The Sikhs love music is no less than any other community. However, the music which is commonly associated with the Sikhs can be described as-
- The Sacred or Devotional Music This is a traditional style of singing SHABADAS and is popularly known as GURBANI SANGEET, or ‘SHABAD KEERTAN’. Shabad is an independent hymn or extract from the Holy Granth which is sung by RAGEES conforming as far as possible to the style and tone set in the Granth. Generally, a party of three RAGEES performs ‘Shabad Keertan’, each playing a musical instrument. One plays the JORRI (tabla) and leaves the singing to the other two except to augment the volume at appropriate phrases. The other two play the BAJA (harmoniums) and sing in duet. Professional experienced RAGEES manage to create a rare tranquil or spiritual atmosphere in the Gurdwara.

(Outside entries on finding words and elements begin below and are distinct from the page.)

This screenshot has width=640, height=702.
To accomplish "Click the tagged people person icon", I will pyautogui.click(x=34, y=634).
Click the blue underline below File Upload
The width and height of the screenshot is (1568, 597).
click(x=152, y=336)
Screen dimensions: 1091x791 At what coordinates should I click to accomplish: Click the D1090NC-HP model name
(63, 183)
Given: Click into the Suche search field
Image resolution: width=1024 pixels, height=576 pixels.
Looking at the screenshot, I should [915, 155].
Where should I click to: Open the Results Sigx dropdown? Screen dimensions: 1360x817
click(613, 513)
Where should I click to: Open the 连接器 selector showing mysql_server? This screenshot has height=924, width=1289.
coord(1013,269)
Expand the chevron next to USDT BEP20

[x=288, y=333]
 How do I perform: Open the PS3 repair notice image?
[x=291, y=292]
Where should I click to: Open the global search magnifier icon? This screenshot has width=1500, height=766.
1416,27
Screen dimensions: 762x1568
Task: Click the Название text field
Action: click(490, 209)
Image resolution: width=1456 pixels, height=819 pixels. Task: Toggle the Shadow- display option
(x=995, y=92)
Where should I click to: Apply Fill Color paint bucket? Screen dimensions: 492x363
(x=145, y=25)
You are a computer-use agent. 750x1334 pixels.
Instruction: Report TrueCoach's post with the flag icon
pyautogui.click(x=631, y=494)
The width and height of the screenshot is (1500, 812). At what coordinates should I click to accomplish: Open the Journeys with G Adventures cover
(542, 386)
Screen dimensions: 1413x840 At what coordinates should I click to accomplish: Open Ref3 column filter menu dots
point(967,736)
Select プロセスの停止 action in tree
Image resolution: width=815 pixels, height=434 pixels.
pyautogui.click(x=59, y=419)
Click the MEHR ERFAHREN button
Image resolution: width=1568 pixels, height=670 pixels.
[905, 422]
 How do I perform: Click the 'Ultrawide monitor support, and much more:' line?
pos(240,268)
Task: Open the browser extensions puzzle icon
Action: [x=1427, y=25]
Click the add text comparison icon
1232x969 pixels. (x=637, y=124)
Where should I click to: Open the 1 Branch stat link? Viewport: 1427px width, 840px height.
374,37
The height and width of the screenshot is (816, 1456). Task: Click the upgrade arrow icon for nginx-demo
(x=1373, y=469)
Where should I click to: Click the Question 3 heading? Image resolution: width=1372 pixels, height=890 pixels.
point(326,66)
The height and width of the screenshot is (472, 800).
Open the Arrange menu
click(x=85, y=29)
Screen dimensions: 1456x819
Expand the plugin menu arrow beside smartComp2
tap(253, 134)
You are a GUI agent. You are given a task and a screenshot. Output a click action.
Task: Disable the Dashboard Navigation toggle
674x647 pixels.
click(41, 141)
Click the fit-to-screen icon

THE BAJA (Harmonium) It is the most common and the most important musical instrument of the Sikhs. It has a keyboard rather like a piano, and even a child can play it. It does not cost much and can be carried easily because of its small size (approximately 2′ x 1′ x 1′). In Punjabi terminology any instrument which produces a musical note by blowing or puffing of air is called Baja.
JORRI (Tabla) Jorri literally means ‘pair’. These are two one-sided drums, one narrower than the other, made of hollowed wood and the surface made of quality skin, usually goats’. Both drums are played by hands; the narrower top is played with the fingers only while the broad top is played with different parts of the hand, the finger-tips, the lower hard part of the palm and the whole open palm. Both the harmonium and the tabla can be used for any kind of Indian music from classical to folk music.
- The Ballad Singing Stories and heroic deeds from Sikh history are sung by DHAADIS (ballad Singers) which consist of a party of three to four persons. Two of them play the DHADS as they sing alternative couplets and in duets and one of them plays the SARANGI. They all remain standing throughout their musical discourse. This type of music is still very popular with the general public although almost confined to the Gurdwara or other open gatherings celebrating a religious festival or fair.
DHAD This is a small two-sided hand drum with a thin waist. A cloth band is tied round this thin waist which helps the DHAADI to hold the DHAD firmly in one hand while he taps (plays) it hard with fingers of the other hand.
SARANGI This is a stringed wooden instrument which is played with a bow. There are four main strings but beneath them there are as many as forty complimentary strings, which add to the effect and volume of the sound.
- The Folk Music Folk Music is extremely popular and the most important single source of entertainment in the Punjab- the homeland of the Sikhs. It is performed in various forms- from plain songs to vigorous dances. The most of them are BHANGRA and GIDHA.
BHANGRA is the most popular Punjabi dance which is known for its vigour and speed. As such a lot of energy and stamina is required to perform this dance for even a few minutes, Bhangra is a collective dance and the participants are usually men dressed in loose colourful uniform. Women can join in equally. Similarly a Bhangra party may consist of any number of persons, usually more than six, at least one of them playing the DHOLE (a large two-sided drum) which sets the tone and the speed of the dance. Sometimes Bhangra troupes also use other minor instruments as well as some folk songs during their performance.
GIDHA, like Bhangra, is also a very energetic and impressive Punjabi dance, but is almost exclusively performed by women. The musical instrument which the women use on such occasions is called the DHOLAK. Like the Dhole, it is a hollow wooden cylinder, slightly bulging out in the middle, with parchments on both sides.
IK-TARA is yet another popular Punjabi musical instrument for accompanying folklore and pop songs. IK-TARA literally means ‘one string’. It consists of a small flat dried pumpkin covered with parchment. Only one finger is used to play this instrument.